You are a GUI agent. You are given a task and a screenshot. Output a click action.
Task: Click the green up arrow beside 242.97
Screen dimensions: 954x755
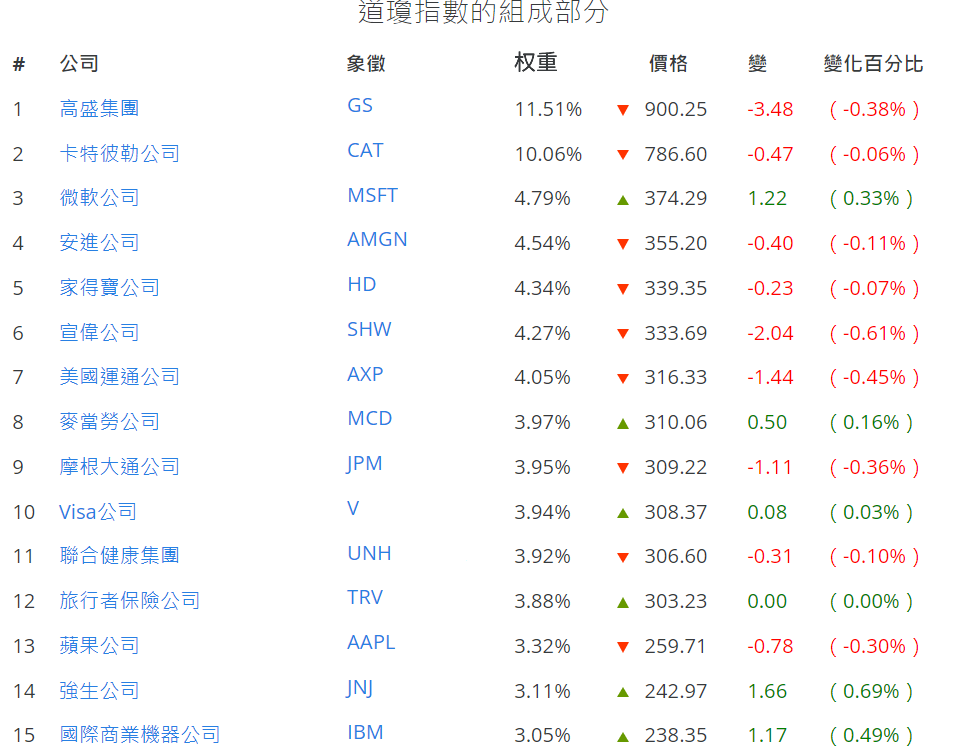(623, 692)
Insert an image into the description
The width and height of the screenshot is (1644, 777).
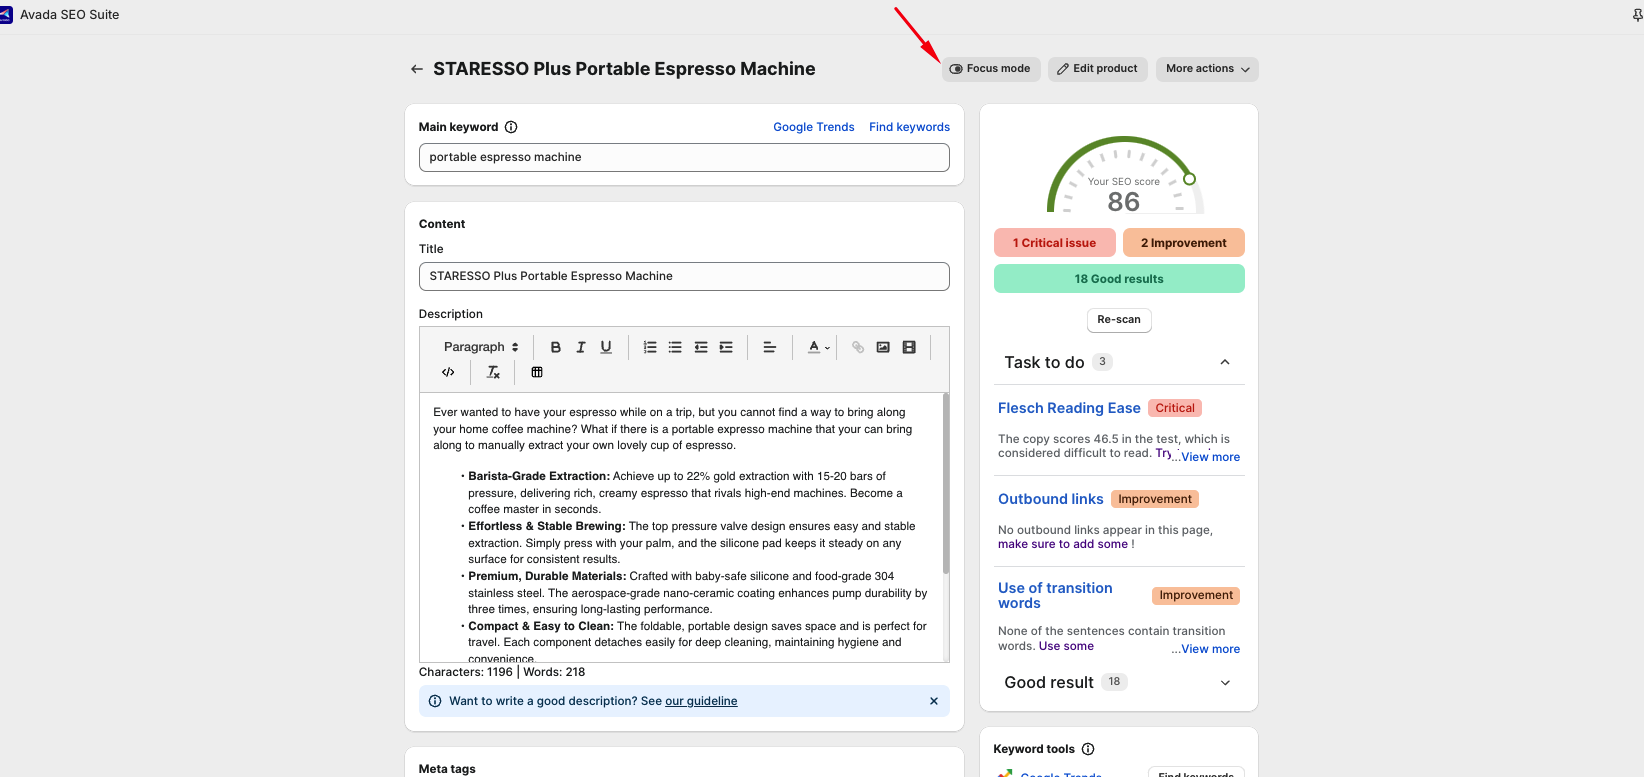[883, 347]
====================
**DIRECTIONS FOR THIS TASK**
Transcribe the full listing above exactly as it stands, minus the pictures.

**TASK RESULT**
You are a GUI agent. You are given a task and a screenshot. Output a click action.
Task: Click the green up arrow beside 242.97
Screen dimensions: 954x755
(623, 692)
Insert an image into the description
The width and height of the screenshot is (1644, 777).
[883, 347]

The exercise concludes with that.